*** INPUT FOR THIS TASK Section Begins ***
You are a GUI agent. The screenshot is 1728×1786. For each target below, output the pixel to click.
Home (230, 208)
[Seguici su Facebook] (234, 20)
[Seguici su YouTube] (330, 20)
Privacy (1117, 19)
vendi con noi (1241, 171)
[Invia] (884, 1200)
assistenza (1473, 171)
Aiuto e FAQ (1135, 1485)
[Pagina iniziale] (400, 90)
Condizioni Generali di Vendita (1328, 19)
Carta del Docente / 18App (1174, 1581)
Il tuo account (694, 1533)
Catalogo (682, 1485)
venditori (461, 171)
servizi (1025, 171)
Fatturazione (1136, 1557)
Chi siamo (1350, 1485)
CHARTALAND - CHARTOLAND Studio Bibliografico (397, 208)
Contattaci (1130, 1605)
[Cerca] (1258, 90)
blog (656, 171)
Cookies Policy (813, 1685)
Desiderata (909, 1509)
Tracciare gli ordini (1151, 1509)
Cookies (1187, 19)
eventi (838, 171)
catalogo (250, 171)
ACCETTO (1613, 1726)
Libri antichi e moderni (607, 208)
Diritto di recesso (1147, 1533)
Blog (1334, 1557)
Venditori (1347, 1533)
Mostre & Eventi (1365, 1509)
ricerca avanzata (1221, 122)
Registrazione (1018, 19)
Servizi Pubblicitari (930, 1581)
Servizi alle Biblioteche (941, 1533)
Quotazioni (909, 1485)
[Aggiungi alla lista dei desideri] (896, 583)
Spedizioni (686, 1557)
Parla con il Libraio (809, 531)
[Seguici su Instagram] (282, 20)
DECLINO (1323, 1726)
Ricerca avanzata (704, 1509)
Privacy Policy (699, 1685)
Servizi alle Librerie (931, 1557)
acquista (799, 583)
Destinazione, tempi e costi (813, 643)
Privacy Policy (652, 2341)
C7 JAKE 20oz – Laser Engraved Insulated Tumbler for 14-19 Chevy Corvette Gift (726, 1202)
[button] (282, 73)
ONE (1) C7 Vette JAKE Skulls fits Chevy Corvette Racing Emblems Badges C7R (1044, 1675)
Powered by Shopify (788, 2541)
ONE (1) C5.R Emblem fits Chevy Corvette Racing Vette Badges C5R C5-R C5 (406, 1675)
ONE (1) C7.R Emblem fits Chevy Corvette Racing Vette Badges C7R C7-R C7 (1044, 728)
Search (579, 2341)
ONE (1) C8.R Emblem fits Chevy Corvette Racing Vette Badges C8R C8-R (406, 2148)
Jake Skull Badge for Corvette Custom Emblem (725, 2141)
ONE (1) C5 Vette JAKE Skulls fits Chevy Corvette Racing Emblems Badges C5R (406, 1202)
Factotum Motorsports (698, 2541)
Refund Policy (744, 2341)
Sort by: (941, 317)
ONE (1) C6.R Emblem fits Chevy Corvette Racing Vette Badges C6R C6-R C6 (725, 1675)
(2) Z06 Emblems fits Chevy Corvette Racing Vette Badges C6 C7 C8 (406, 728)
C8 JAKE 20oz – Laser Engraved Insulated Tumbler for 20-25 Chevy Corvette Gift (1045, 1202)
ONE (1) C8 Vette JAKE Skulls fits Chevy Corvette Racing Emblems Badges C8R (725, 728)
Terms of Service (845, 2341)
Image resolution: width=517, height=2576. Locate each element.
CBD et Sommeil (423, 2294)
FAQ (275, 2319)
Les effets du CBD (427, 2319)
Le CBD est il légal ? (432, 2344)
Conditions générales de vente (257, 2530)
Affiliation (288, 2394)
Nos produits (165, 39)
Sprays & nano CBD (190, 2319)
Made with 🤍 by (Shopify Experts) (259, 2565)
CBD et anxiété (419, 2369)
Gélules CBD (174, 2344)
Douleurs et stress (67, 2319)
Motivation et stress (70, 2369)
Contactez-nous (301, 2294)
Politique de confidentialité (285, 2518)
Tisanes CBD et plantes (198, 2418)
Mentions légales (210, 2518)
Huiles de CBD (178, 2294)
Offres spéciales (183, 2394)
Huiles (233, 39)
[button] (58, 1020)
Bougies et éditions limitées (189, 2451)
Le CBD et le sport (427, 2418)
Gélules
*** INPUT FOR THIS TASK Section Ends ***
## PROBLEM STATEMENT
All entries given above should be transcribed exactly, with none omitted.

## RESPONSE AREA
You are a GUI agent. The screenshot is 1728×1786. For each target below, output the pixel to click.
Home (230, 208)
[Seguici su Facebook] (234, 20)
[Seguici su YouTube] (330, 20)
Privacy (1117, 19)
vendi con noi (1241, 171)
[Invia] (884, 1200)
assistenza (1473, 171)
Aiuto e FAQ (1135, 1485)
[Pagina iniziale] (400, 90)
Condizioni Generali di Vendita (1328, 19)
Carta del Docente / 18App (1174, 1581)
Il tuo account (694, 1533)
Catalogo (682, 1485)
venditori (461, 171)
servizi (1025, 171)
Fatturazione (1136, 1557)
Chi siamo (1350, 1485)
CHARTALAND - CHARTOLAND Studio Bibliografico (397, 208)
Contattaci (1130, 1605)
[Cerca] (1258, 90)
blog (656, 171)
Cookies Policy (813, 1685)
Desiderata (909, 1509)
Tracciare gli ordini (1151, 1509)
Cookies (1187, 19)
eventi (838, 171)
catalogo (250, 171)
ACCETTO (1613, 1726)
Libri antichi e moderni (607, 208)
Diritto di recesso (1147, 1533)
Blog (1334, 1557)
Venditori (1347, 1533)
Mostre & Eventi (1365, 1509)
ricerca avanzata (1221, 122)
Registrazione (1018, 19)
Servizi Pubblicitari (930, 1581)
Servizi alle Biblioteche (941, 1533)
Quotazioni (909, 1485)
[Aggiungi alla lista dei desideri] (896, 583)
Spedizioni (686, 1557)
Parla con il Libraio (809, 531)
[Seguici su Instagram] (282, 20)
DECLINO (1323, 1726)
Ricerca avanzata (704, 1509)
Privacy Policy (699, 1685)
Servizi alle Librerie (931, 1557)
acquista (799, 583)
Destinazione, tempi e costi (813, 643)
Privacy Policy (652, 2341)
C7 JAKE 20oz – Laser Engraved Insulated Tumbler for 14-19 Chevy Corvette Gift (726, 1202)
[button] (282, 73)
ONE (1) C7 Vette JAKE Skulls fits Chevy Corvette Racing Emblems Badges C7R (1044, 1675)
Powered by Shopify (788, 2541)
ONE (1) C5.R Emblem fits Chevy Corvette Racing Vette Badges C5R C5-R C5 (406, 1675)
ONE (1) C7.R Emblem fits Chevy Corvette Racing Vette Badges C7R C7-R C7 (1044, 728)
Search (579, 2341)
ONE (1) C8.R Emblem fits Chevy Corvette Racing Vette Badges C8R C8-R (406, 2148)
Jake Skull Badge for Corvette Custom Emblem (725, 2141)
ONE (1) C5 Vette JAKE Skulls fits Chevy Corvette Racing Emblems Badges C5R (406, 1202)
Factotum Motorsports (698, 2541)
Refund Policy (744, 2341)
Sort by: (941, 317)
ONE (1) C6.R Emblem fits Chevy Corvette Racing Vette Badges C6R C6-R C6 (725, 1675)
(2) Z06 Emblems fits Chevy Corvette Racing Vette Badges C6 C7 C8 (406, 728)
C8 JAKE 20oz – Laser Engraved Insulated Tumbler for 20-25 Chevy Corvette Gift (1045, 1202)
ONE (1) C8 Vette JAKE Skulls fits Chevy Corvette Racing Emblems Badges C8R (725, 728)
Terms of Service (845, 2341)
Image resolution: width=517, height=2576. Locate each element.
CBD et Sommeil (423, 2294)
FAQ (275, 2319)
Les effets du CBD (427, 2319)
Le CBD est il légal ? (432, 2344)
Conditions générales de vente (257, 2530)
Affiliation (288, 2394)
Nos produits (165, 39)
Sprays & nano CBD (190, 2319)
Made with 🤍 by (Shopify Experts) (259, 2565)
CBD et anxiété (419, 2369)
Gélules CBD (174, 2344)
Douleurs et stress (67, 2319)
Motivation et stress (70, 2369)
Contactez-nous (301, 2294)
Politique de confidentialité (285, 2518)
Tisanes CBD et plantes (198, 2418)
Mentions légales (210, 2518)
Huiles de CBD (178, 2294)
Offres spéciales (183, 2394)
Huiles (233, 39)
[button] (58, 1020)
Bougies et éditions limitées (189, 2451)
Le CBD et le sport (427, 2418)
Gélules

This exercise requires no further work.